───── EXTRAIT CHOISI

Le modèle porte le nom d’Edward Milne, car c’est ce cosmologiste britannique qui avait introduit l’idée d’un univers vide de masse en 1933 comme une alternative à la vision de la Relativité Générale einsteinienne (l’Univers d’Einstein-de Sitter). Mettre autant de masse positive que de masse négative revient en effet à grande échelle à avoir un univers vide. Mais cet univers de Dirac-Milne reste régit par une métrique de type Friedman-Lemaître-Robertson-Walker comme le modèle standard actuel, mais avec des paramètres différents. Le fait important de cette cosmologie est que le facteur d’échelle (que l’on note a(t)) est linéaire et cette linéarité reste identique tout au long de l’évolution de l’expansion,  mais cette expansion est du coup constante : elle n’est ni accélérée, ni ralentie.

Dans leur article de 2012, les chercheurs montraient que leur modèle était compatible avec les observations de luminosité des supernovas Ia de 1998 qui avaient conduit au concept d’expansion accélérée, et donc d’énergie noire. L’Univers de Dirac-Milne n’a pas besoin d’énergie noire.

Une autre implication très importante de ce facteur d’échelle linéaire a(t) ~t apparaissant dans l’univers de Dirac-Milne est qu’il n’y a plus de problème d’horizon : chaque point de l’espace a pu être en relation causale avec un autre point de l’espace dans les temps anciens, il n’y a donc plus aucun besoin de recourir à l’Inflation!. L’inflation, introduite au début des années 1980 permettait de résoudre de manière ad hoc l’apparente impossibilité que des directions opposées de l’espace aient pu être en contact causal dans le passé, ce qui est observé.

──────────

> ÉNONCÉ 1
Selon l'extrait sur l'univers de Dirac-Milne, en quelle année Edward Milne a-t-il introduit l'idée d'un univers vide de masse ?
> ÉNONCÉ 2
Reproduisez à l'identique l'ensemble des entrées qui suivent, sans y inclure les images.

───── DONNÉES FOURNIES

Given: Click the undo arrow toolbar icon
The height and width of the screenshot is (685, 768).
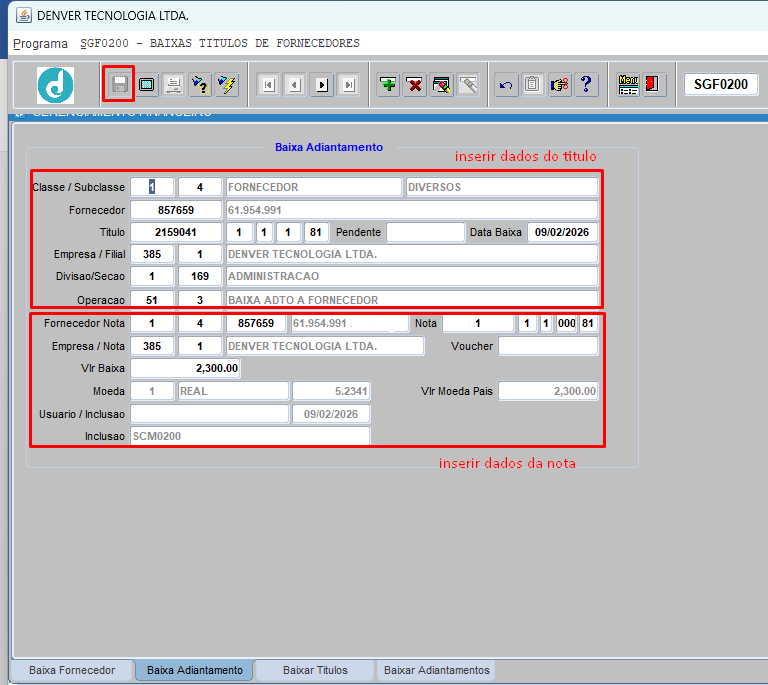Looking at the screenshot, I should coord(506,85).
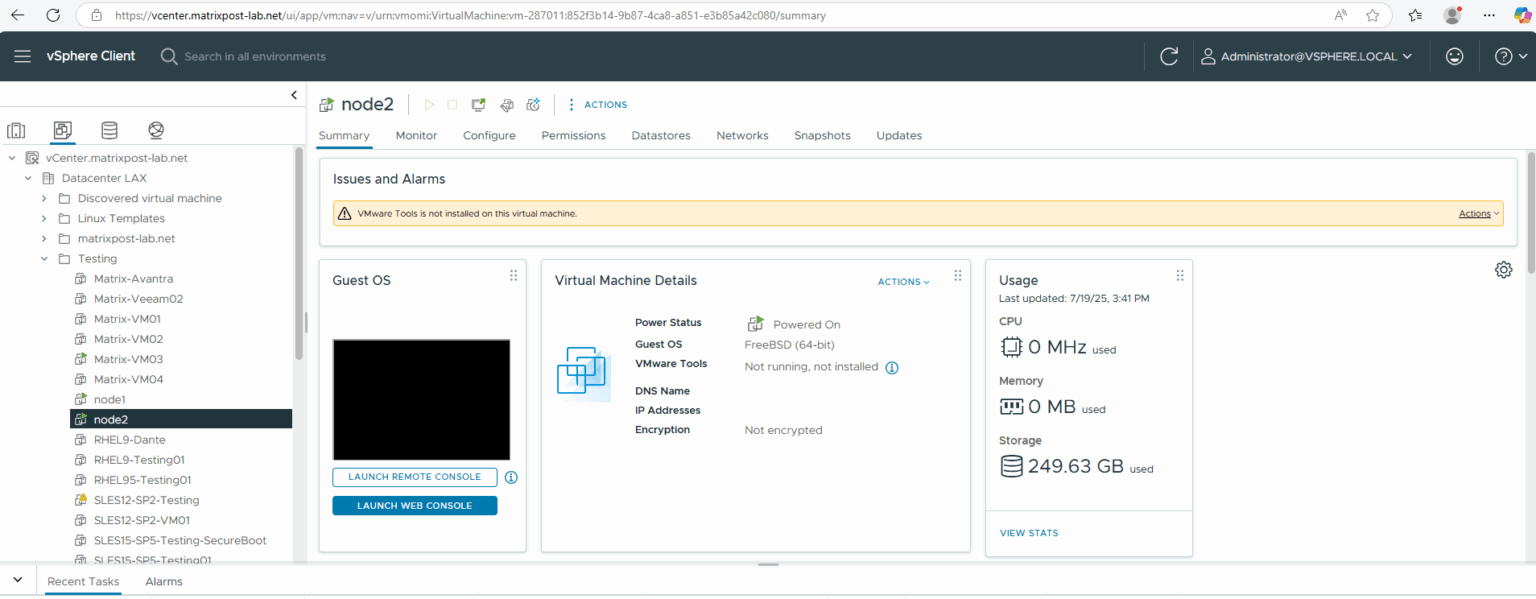This screenshot has height=599, width=1536.
Task: Open the help menu question mark icon
Action: (x=1504, y=56)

──────────

> RÉPONSE 1
En 1933.

> RÉPONSE 2
Given: Click the undo arrow toolbar icon
The height and width of the screenshot is (685, 768).
Looking at the screenshot, I should coord(506,85).
This screenshot has height=599, width=1536.
Task: Open the help menu question mark icon
Action: (x=1504, y=56)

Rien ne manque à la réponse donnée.